### [What the exercise asks]
Transcribe every line of the records below, starting with the line that contains "Task: Open three-dot" and continuing down to the line that contains "1024x683 pixels.", with both of those lines included.

### [Records to process]
%%

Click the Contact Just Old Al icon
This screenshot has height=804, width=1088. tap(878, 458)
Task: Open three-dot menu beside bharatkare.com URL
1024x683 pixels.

%%
%%

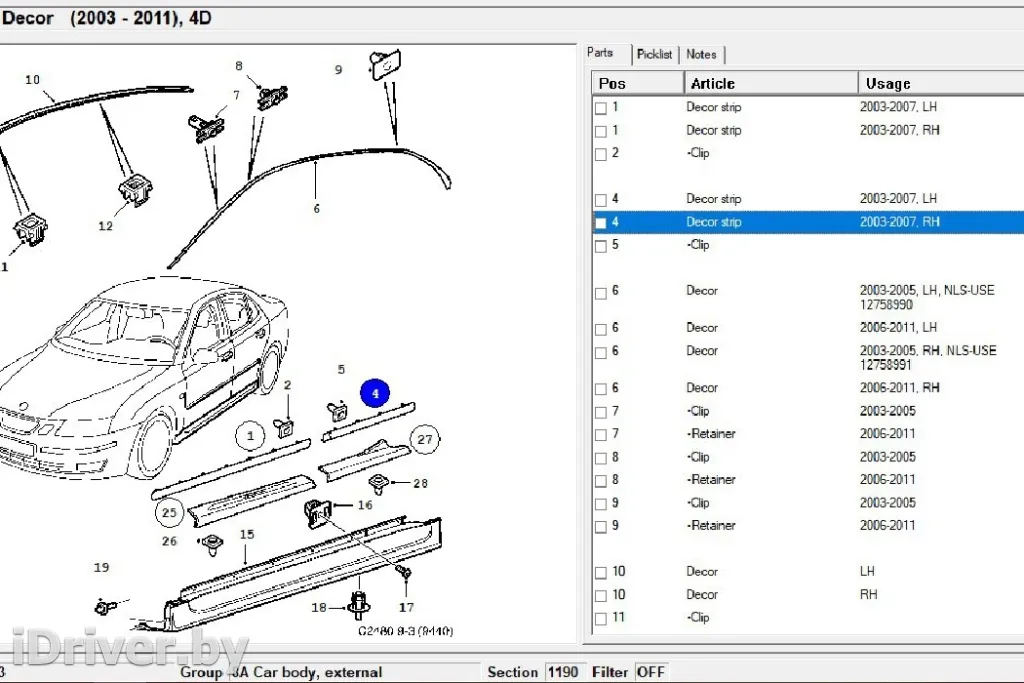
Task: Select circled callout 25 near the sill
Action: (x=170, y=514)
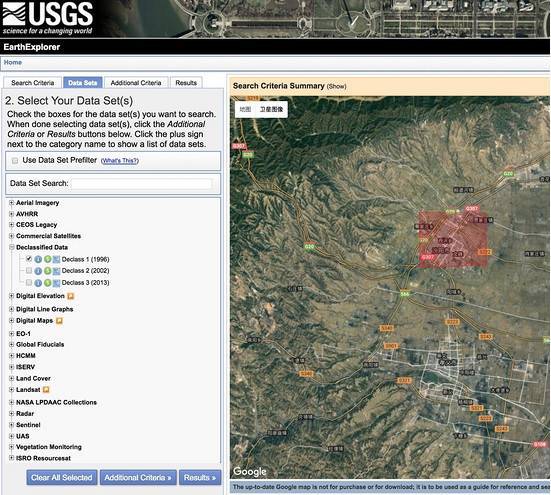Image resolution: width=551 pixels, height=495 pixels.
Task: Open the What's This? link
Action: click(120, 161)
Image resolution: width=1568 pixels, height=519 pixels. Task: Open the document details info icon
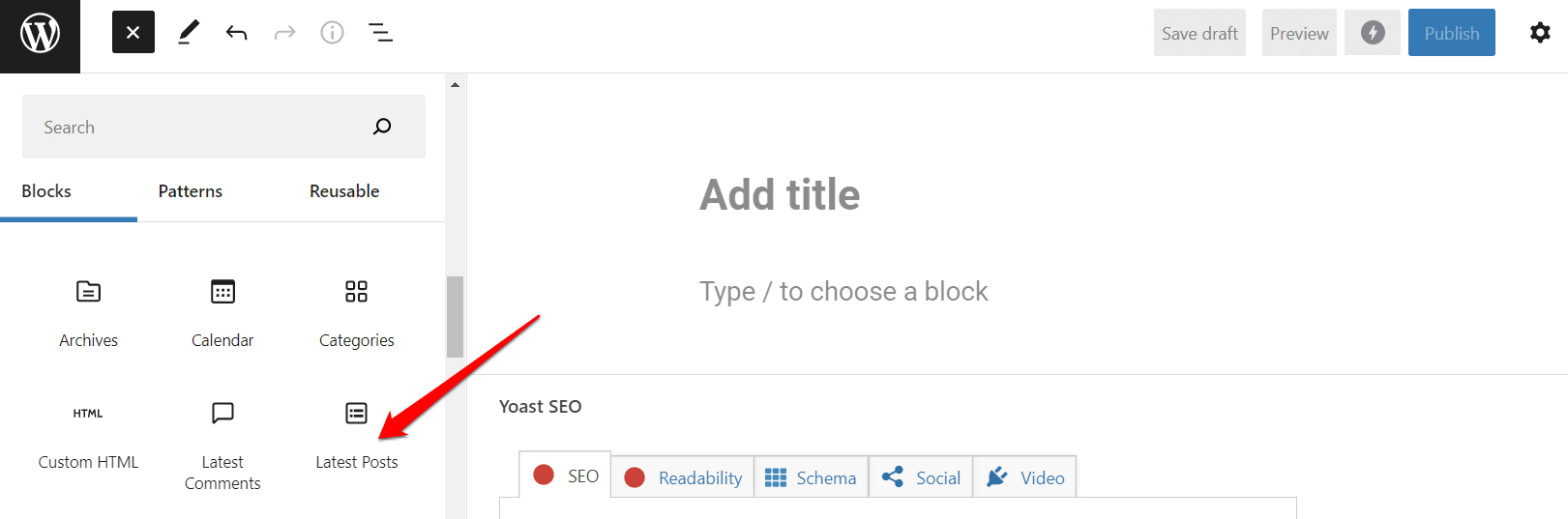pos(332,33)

%%

### [Solution to this task]
Task: Open three-dot menu beside bharatkare.com URL
1024x683 pixels.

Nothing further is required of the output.